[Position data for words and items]
——

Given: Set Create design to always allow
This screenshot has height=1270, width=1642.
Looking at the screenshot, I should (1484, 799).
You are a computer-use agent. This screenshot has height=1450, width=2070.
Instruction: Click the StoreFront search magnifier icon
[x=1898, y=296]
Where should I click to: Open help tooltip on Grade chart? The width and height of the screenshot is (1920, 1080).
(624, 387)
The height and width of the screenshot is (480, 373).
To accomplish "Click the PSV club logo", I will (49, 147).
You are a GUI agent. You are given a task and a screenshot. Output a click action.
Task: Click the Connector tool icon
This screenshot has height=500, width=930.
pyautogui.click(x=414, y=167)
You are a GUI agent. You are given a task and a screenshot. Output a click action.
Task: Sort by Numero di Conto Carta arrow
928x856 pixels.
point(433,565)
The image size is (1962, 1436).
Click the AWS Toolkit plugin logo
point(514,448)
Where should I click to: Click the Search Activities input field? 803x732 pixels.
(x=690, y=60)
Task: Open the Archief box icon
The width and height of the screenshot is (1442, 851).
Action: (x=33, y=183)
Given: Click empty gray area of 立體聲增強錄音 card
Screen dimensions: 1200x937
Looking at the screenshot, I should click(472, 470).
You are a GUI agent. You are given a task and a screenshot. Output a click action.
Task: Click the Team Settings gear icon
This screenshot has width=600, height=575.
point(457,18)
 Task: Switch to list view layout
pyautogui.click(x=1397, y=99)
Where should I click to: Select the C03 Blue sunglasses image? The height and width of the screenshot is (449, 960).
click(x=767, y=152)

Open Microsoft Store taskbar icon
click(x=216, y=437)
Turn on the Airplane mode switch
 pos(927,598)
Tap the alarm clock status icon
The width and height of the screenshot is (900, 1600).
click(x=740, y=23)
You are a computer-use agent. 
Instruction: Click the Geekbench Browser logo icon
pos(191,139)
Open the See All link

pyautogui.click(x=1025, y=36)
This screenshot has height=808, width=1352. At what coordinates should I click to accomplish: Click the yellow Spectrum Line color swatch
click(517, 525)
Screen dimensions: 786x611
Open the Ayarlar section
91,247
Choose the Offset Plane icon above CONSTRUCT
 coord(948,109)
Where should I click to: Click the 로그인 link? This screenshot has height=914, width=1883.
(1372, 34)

——

**AIM OF THE EXERCISE**: Count the lines in the records that contain the string "Where", and reply with the number alone.

**SOLUTION TO THIS PROBLEM**: 4